# What is the antiderivative of e^(2x)?

Mar 27, 2015

Antiderivative is another name for the Integral( if by some misfortune you didnt know)
So,

$\int {e}^{2 x} = 1 \frac{l}{2} \int 2 {e}^{2 x} \mathrm{dx}$

You can see that $2 \mathrm{dx} = d \left(2 x\right)$

that is $2$ is the derivative of $2 x$

It follows : $\frac{1}{2} \int {e}^{2 x} d \left(2 x\right)$
NOTE: this is the same as letting $u = 2 x$

$\frac{1}{2} \int {e}^{u} \mathrm{du} = \frac{1}{2} {e}^{u}$
$= \frac{1}{2} {e}^{2 x}$

Generally, $\int {e}^{a x} = \frac{1}{a} {e}^{a x}$

Mar 27, 2015

It is $\frac{1}{2} {e}^{2 x}$.

You can certainly use the technique of integration by substitution (reversing the chain rule) to find this, you can also reason as follows:

The antiderivative of ${e}^{2 x}$ is a function whose derivative is ${e}^{2 x}$.

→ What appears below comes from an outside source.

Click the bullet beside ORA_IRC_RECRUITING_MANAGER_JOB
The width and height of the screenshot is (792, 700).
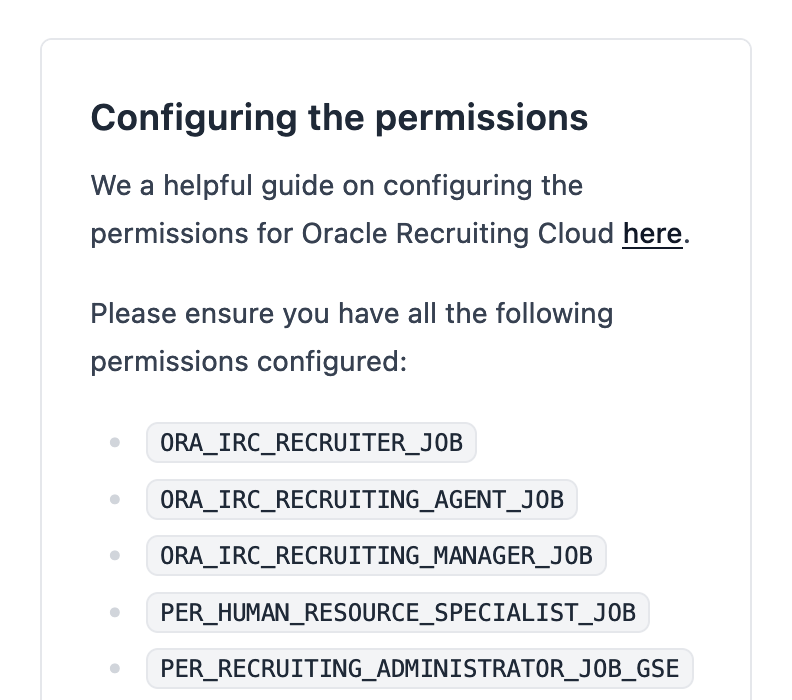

But we know some things about derivatives at this point of the course. Among other things, we know that the derivative of $e$ to a power is $e$ to the power times the derivative of the power.

So we know that the drivative of ${e}^{2 x}$ is ${e}^{2 x} \cdot 2$. That's twice a big as what we want.

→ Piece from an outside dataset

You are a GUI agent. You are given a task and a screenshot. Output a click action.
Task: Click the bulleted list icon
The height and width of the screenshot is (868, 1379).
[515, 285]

We also know that constant factors just hang out in front when we take derivatives, so if we stick a $\frac{1}{2}$ out front, it will be there after we differentiate and we can cancel the two.

$f \left(x\right) = \frac{1}{2} {e}^{2 x}$ has $f ' \left(x\right) = {e}^{2 x}$ so it is an antiderivative. The general antiderivative then is $\frac{1}{2} {e}^{2 x} + C$

Note
An important consequence of the Mean Value Theorem is that a function whose derivative is $0$ is a constant function. And an immediate consequence of that is that if two functions have the same derivative, then they differ by a constant.
Therefore, any function that has derivative ${e}^{2 x}$ can ultimately be written as $\frac{1}{2} {e}^{2 x} + C$ for some constant C.